La souffrance et la peur de raconter
Le problème du récit de ce qui fait souffrir n'est rien d'autre que celui de la peur de ne pas être écouté, et de voir la souffrance remonter violemment avec la mémoire sans avoir personne comme soutien, en étant seul face à cette souffrance que l'on a rappelée pour essayer de la soulager.
Le meilleur récit, le plus extrême, du problème du récit et de la solitude qui l'accompagne est celui de Primo Levi, dans son principal ouvrage autobiographique "Si c'est un homme", où il raconte son passage à Auschwitz.C'est au chapitre 5 "nos nuits", page 64 de l'édition pocket :
Voici ma soeur, quelques amis que je ne distingue pas très bien et beaucoup d'autres personnes. Ils sont tous là à écouter le récit que je leur fais : le sifflement sur trois notes, le lit dur, mon voisin que j'aimerais bien pousser mais que j'ai peur de réveiller parce qu'il est plus fort que moi.

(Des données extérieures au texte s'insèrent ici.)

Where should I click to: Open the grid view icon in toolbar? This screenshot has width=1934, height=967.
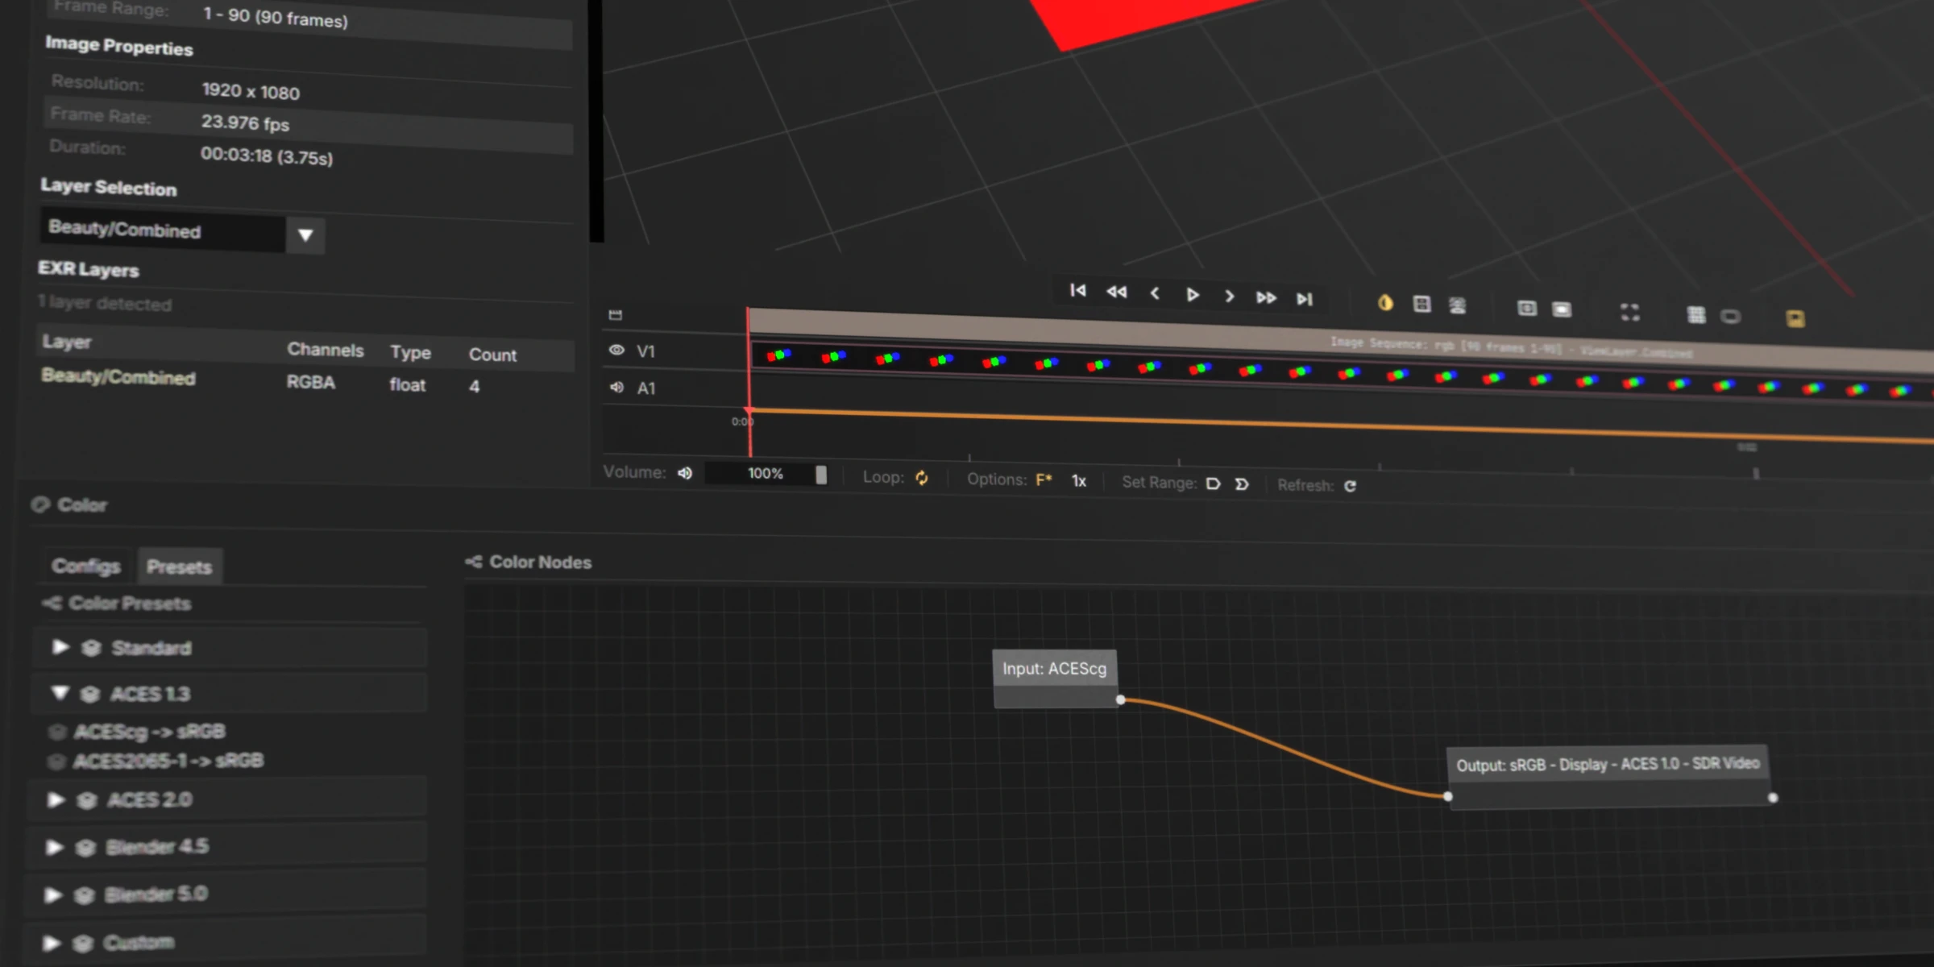(1695, 314)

J'évoque en détail notre faim,le contrôle des poux, le Kapo qui m'a frappé sur le nez et m'a ensuite envoyé me laver parce que je saignais. C'est une jouissance intense, physique, inexprimable d'être chez moi, entouré de personnes amies, et d'avoir tant de choses à raconter : mais c'est peine perdue, je m'aperçois que mes auditeurs ne me suivent pas. Ils sont même complètement indifférents : ils parlent confusément d'autres choses entre eux, comme si je n'étais pas là. Ma soeur me regarde, se lève et s'en va sans un mot.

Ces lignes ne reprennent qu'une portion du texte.